**Problem statement**
Transcribe the entries that come next exactly, but not the pictures they contain.

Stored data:
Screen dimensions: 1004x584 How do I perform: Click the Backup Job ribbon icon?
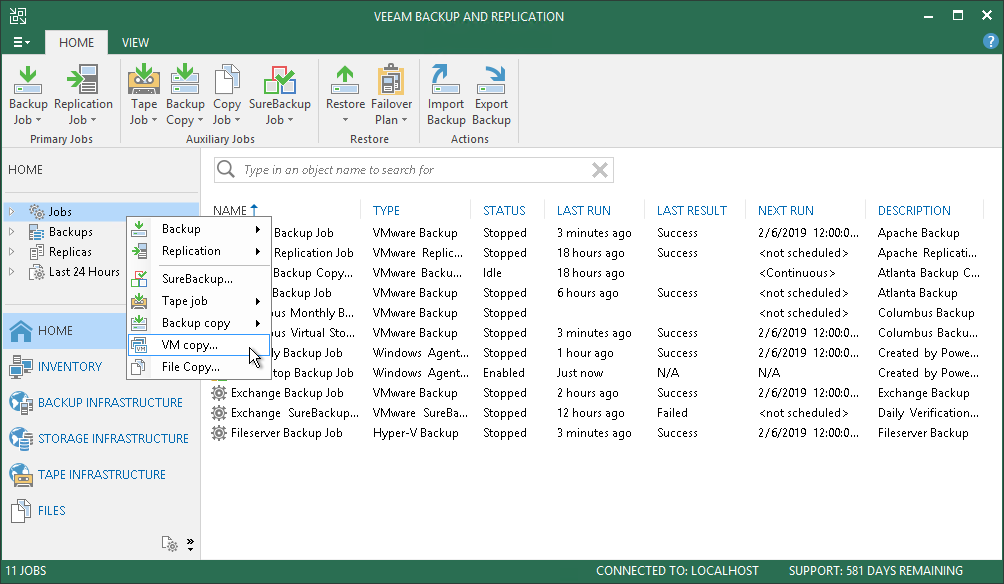(28, 95)
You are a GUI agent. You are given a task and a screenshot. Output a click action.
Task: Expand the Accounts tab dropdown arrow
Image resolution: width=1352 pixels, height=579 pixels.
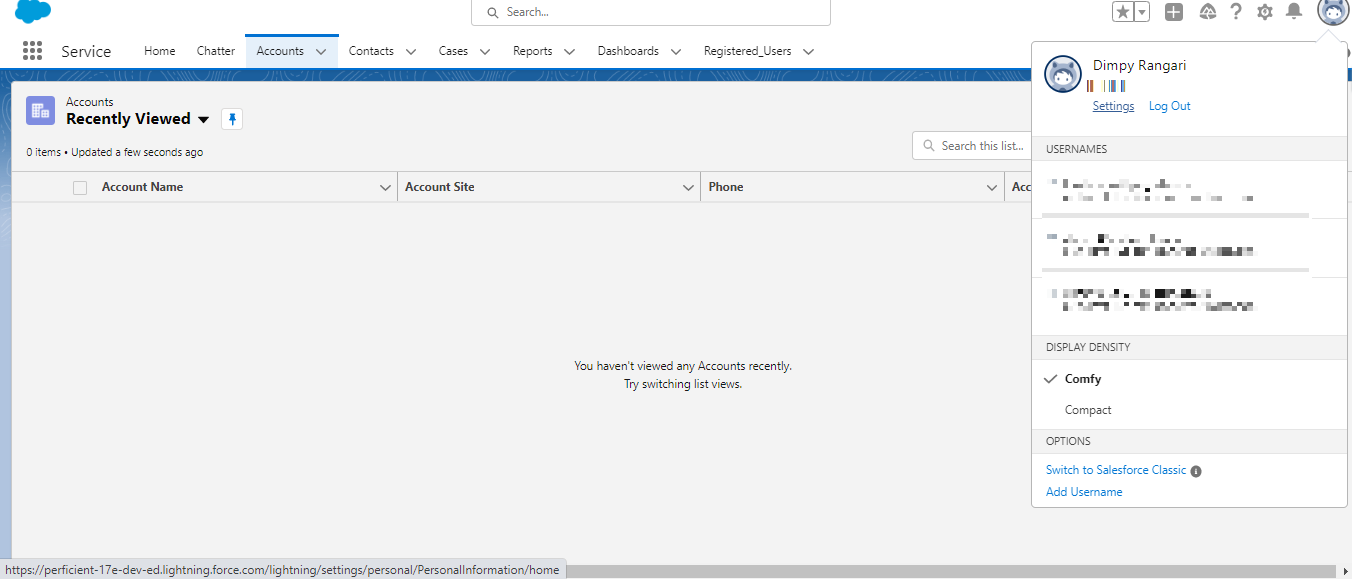[321, 51]
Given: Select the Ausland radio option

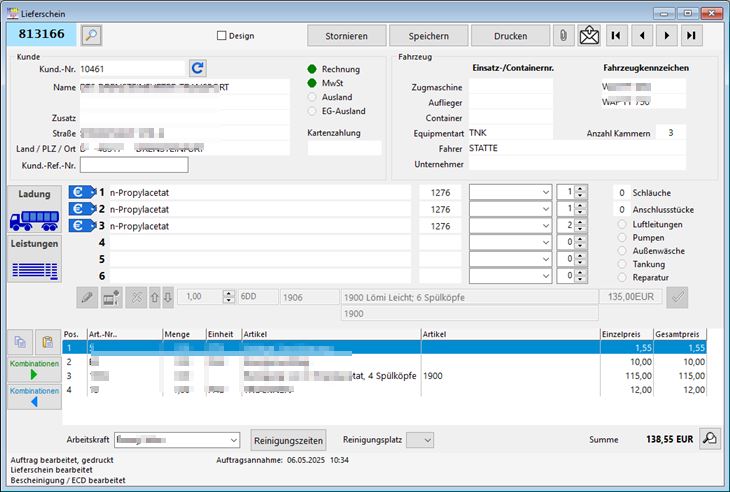Looking at the screenshot, I should (x=313, y=97).
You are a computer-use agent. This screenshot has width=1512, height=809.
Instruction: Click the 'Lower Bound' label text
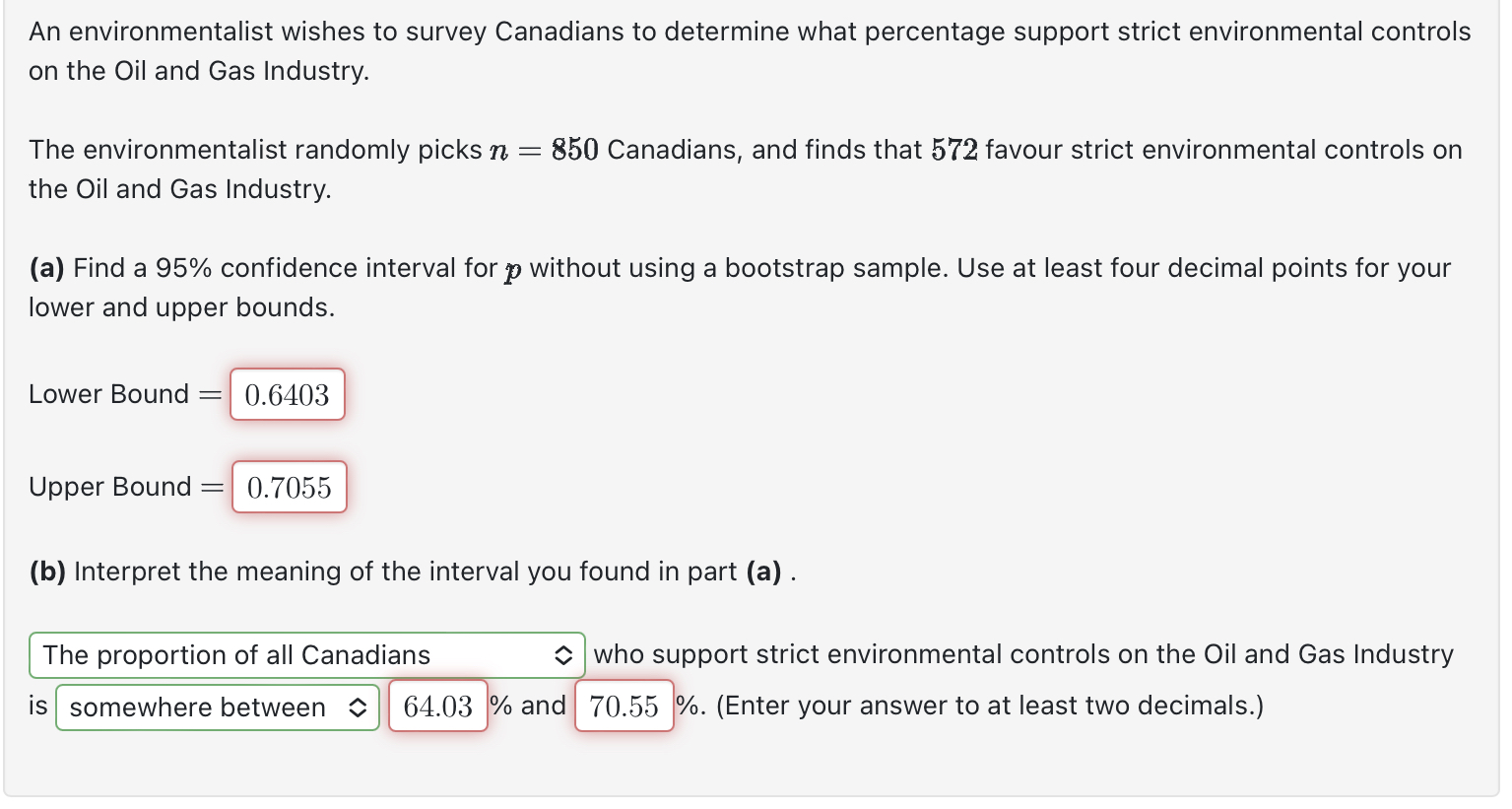[x=108, y=394]
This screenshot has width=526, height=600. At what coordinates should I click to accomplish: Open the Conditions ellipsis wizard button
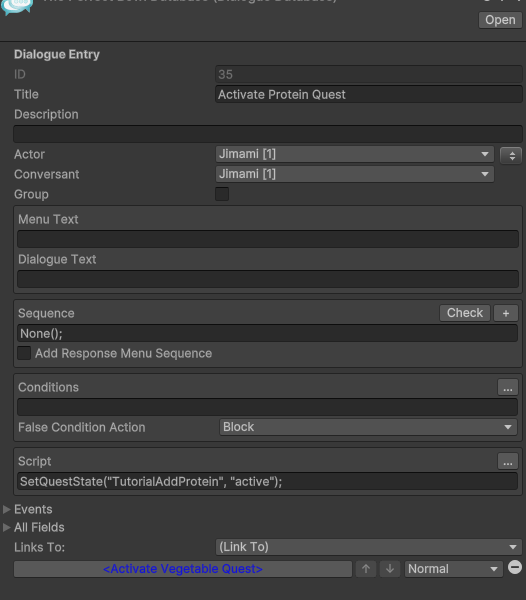508,387
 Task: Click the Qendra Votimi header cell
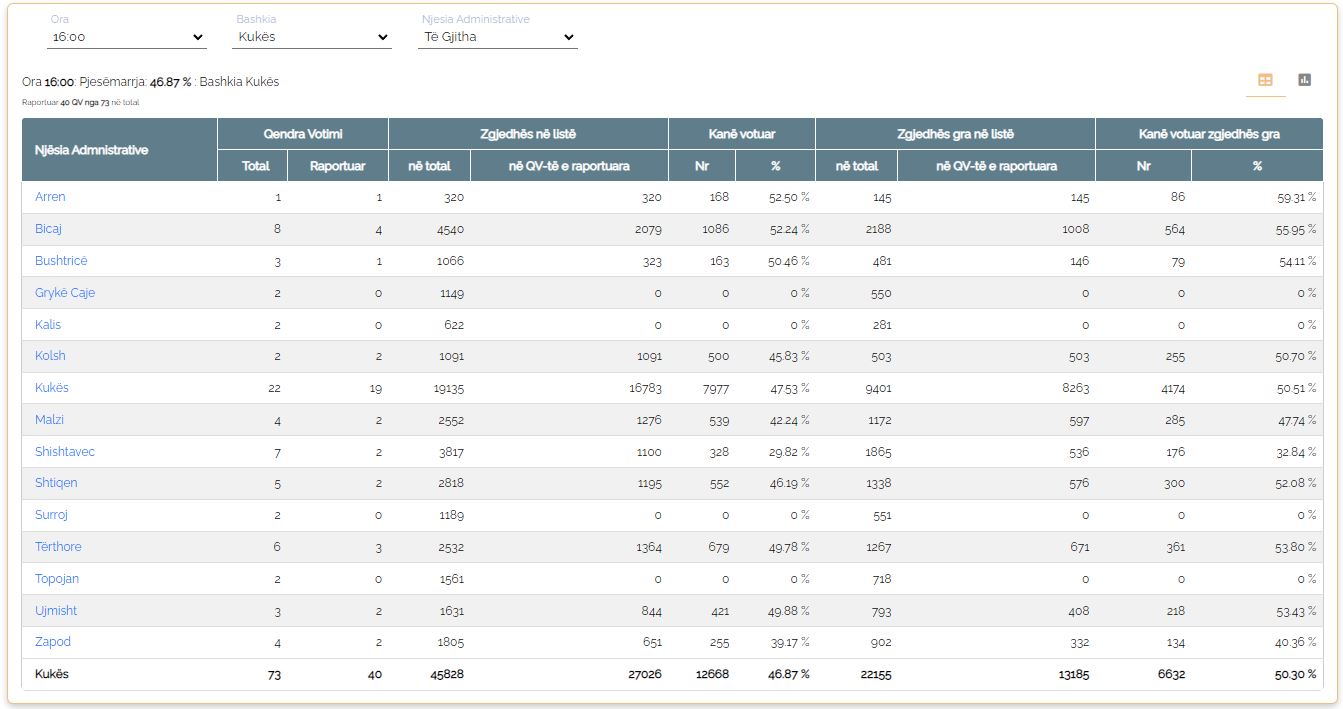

**Result of this task**
Screen dimensions: 1004x584 How do I perform: Click the Backup Job ribbon icon?
(28, 95)
You are a GUI agent. You are given a task and a screenshot. Output a click action.
Task: Expand the Accounts tab dropdown arrow
Image resolution: width=1352 pixels, height=579 pixels.
[321, 51]
Given: Select the Ausland radio option

Looking at the screenshot, I should (x=313, y=97).
You are a computer-use agent. This screenshot has width=1512, height=809.
Instruction: Click the 'Lower Bound' label text
[x=108, y=394]
This screenshot has width=526, height=600. At what coordinates should I click to accomplish: Open the Conditions ellipsis wizard button
508,387
 Task: Click the Qendra Votimi header cell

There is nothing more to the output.